I've had some requests to blog about law school, since most people think I know everything there is to know about them anyway, and since I used to blog about people in high school during the noughties, until everyone figured out which airline they were, and I ran out of airlines to use. But if I wrote about lawyers alone, I would run out of interesting things to say even more quickly than I did with ethnic people.

Friday, 17 June 2011

A Guided Tour of Sydney's North Shore: Where dark-skinned locals don't know that Golliwog dolls are offensive

There’s something enchanting about the North Shore, a place more English than England, something so white and pure it would sell for records at an auction for ivory (though something as dull as the North Shore should be more illegal than ivory). I have good word (from someone who does PR for the whaling industry) that Central Queensland is more ethnically diverse than Sydney’s North Shore. Though someone ought to have told Pauline Hanson that London is what you get when you mix Lakemba with Lane Cove (and Wahroonga might’ve been a better place to purchase than Westminster).

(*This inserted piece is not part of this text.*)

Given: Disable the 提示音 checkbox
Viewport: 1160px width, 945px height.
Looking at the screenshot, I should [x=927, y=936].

Mind you, if I had somehow ever found the money and Blue blood a way to live and go to school on the North Shore (getting into North Sydney Boys High School doesn’t count, although maybe being a Haemophiliac does...), and if I thus turned into a true SHEmale, I probably wouldn’t be writing as something as vulgar as this blog (NB: if you think that turning into a SHEmale involves a sex change, then you are disowned as a friend of this blog. But from what I hear about rowing teams and Apple [in the] Chapel, you might actually be closer to the truth). However, a recent guided tour of the North Shore made me slightly ever more thankful that my dear parents blew what savings they had in the nineties on overseas holidays rather than classier real estate. Whereas money makes the Eastern Suburbs posh, obnoxious and extravagant (a place where women at Bondi Junction scream at Citryrail staff for not holding the train for them “because I’m not Asian!”), money somehow makes the North Shore really pretty but just a little dull.

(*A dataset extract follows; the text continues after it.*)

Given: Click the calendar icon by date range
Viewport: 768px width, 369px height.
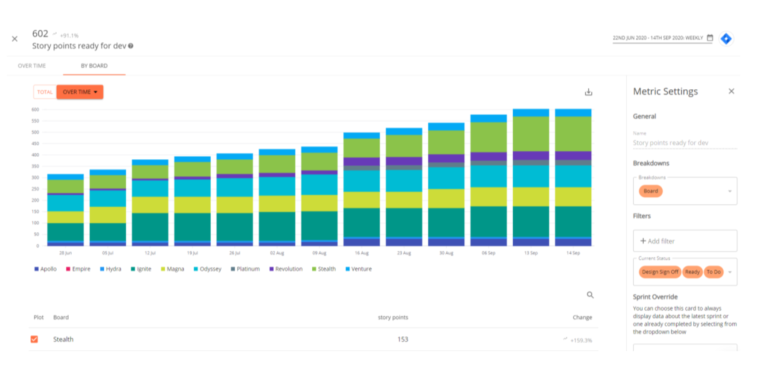Looking at the screenshot, I should (x=710, y=38).
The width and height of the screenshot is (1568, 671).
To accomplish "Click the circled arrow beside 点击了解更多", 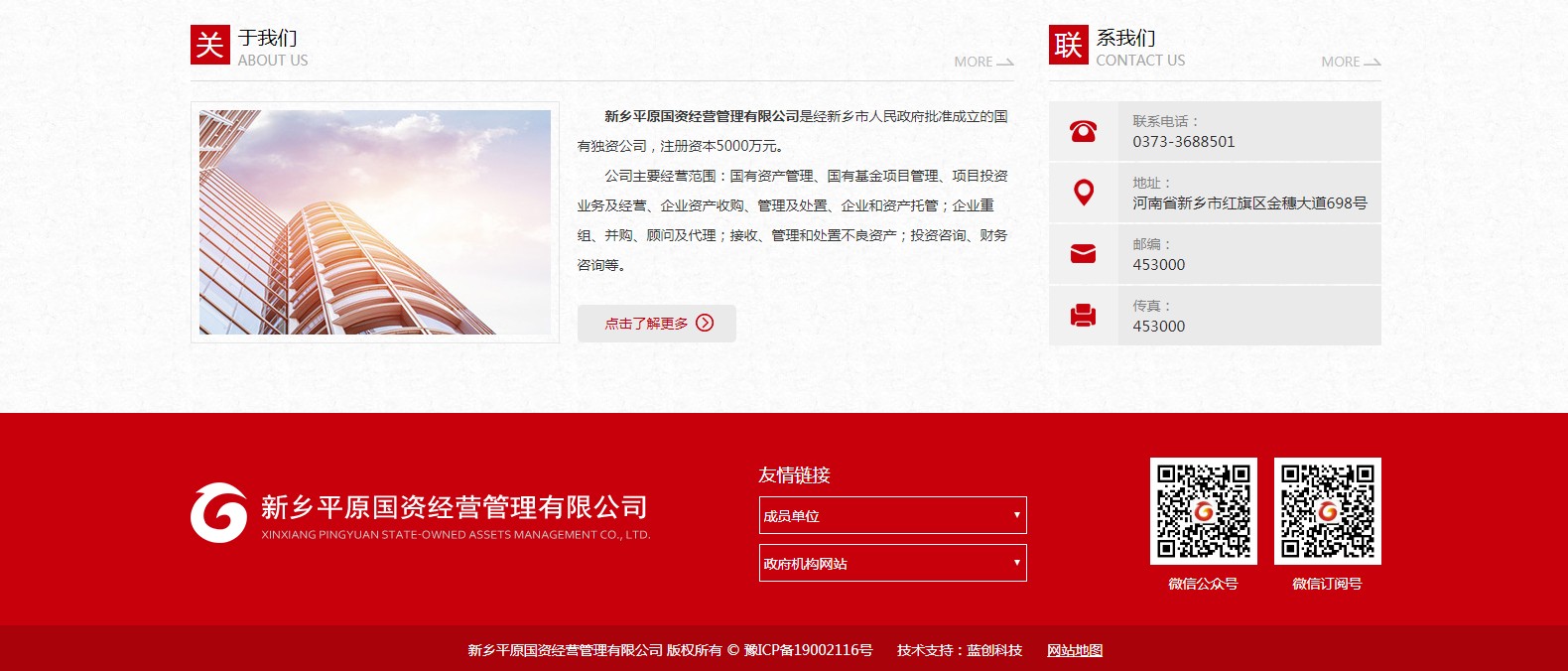I will click(705, 323).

 On the North Shore, there is nice park

On the North Shore, houses have names


 On the North Shore, there are hedges

 On the North Shore, this was the only car that wasn't German-made

On the North Shore, people live behind gates. 

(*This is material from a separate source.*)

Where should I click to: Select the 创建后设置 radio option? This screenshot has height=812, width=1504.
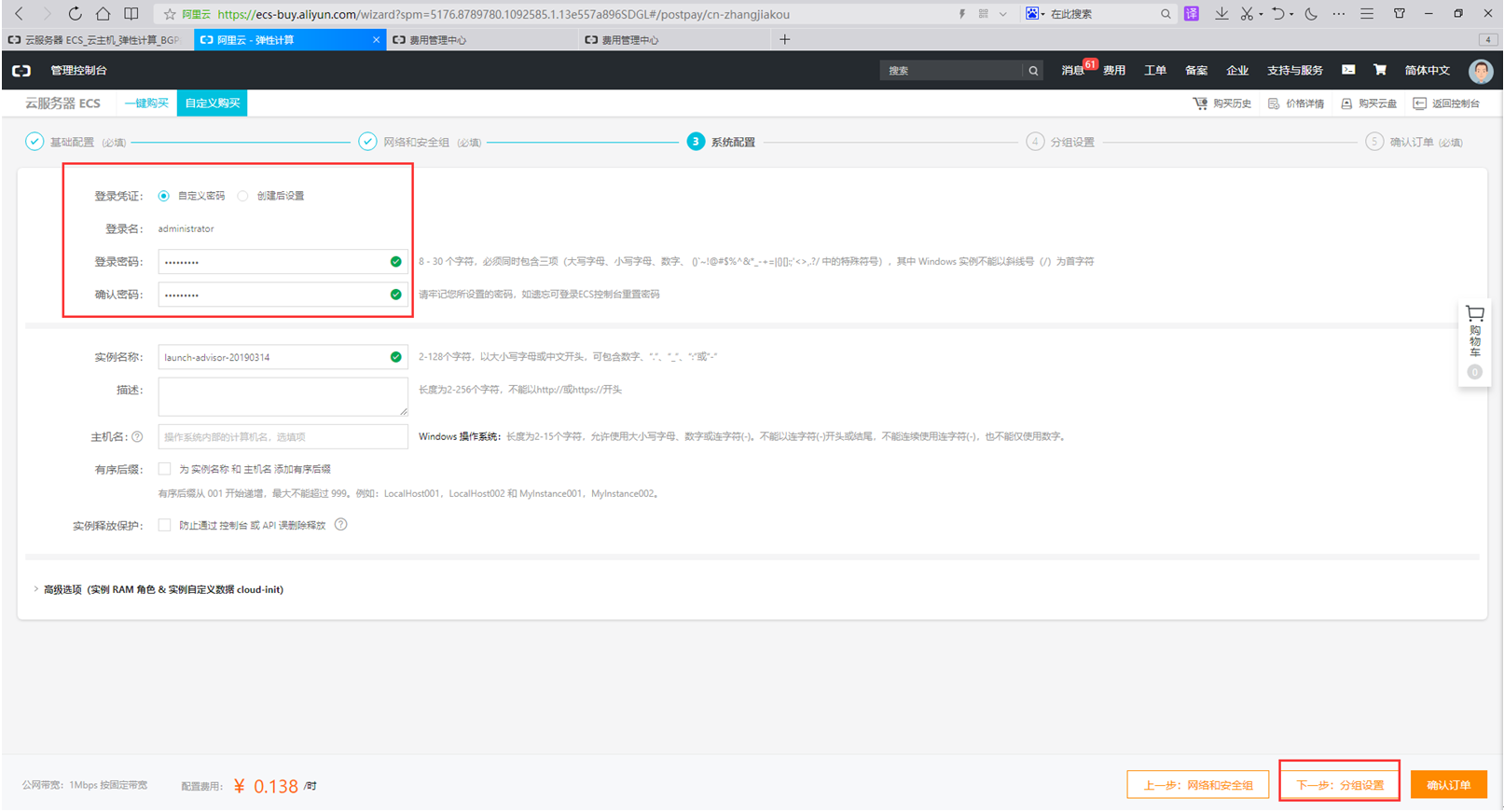[243, 196]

On the North Shore, Blake Dawson Waldron got this car for his 16th birthday 



Don’t get me wrong, I quite enjoyed paying $29 for my fish and chips at the Coonanbarra cafe, where unlike other cafes, you actually have an excuse to use the salt and pepper on your table.
On the North Shore, people eat at this cafe


Come to think of it, I settled in so well that I too was convinced that I was a Chinese language assistant at Knox and Abbotsleigh (rather than just some guy who dressed up like one so they wouldn’t suspect I was from Epping or that I was at least from Chatswood). Indeed, whenever I saw anyone that was remotely of colour, I asked my local but ethnic tour guide if they were related. However, I never managed to stop feeling guilty for being served, rather than the one actually doing the serving (never did I forget that I had more in common with the Asian waiters rather than my fellow diners), but amazingly, at no point did any one hand me an apron or feather-duster. I so would have fit in at Knox.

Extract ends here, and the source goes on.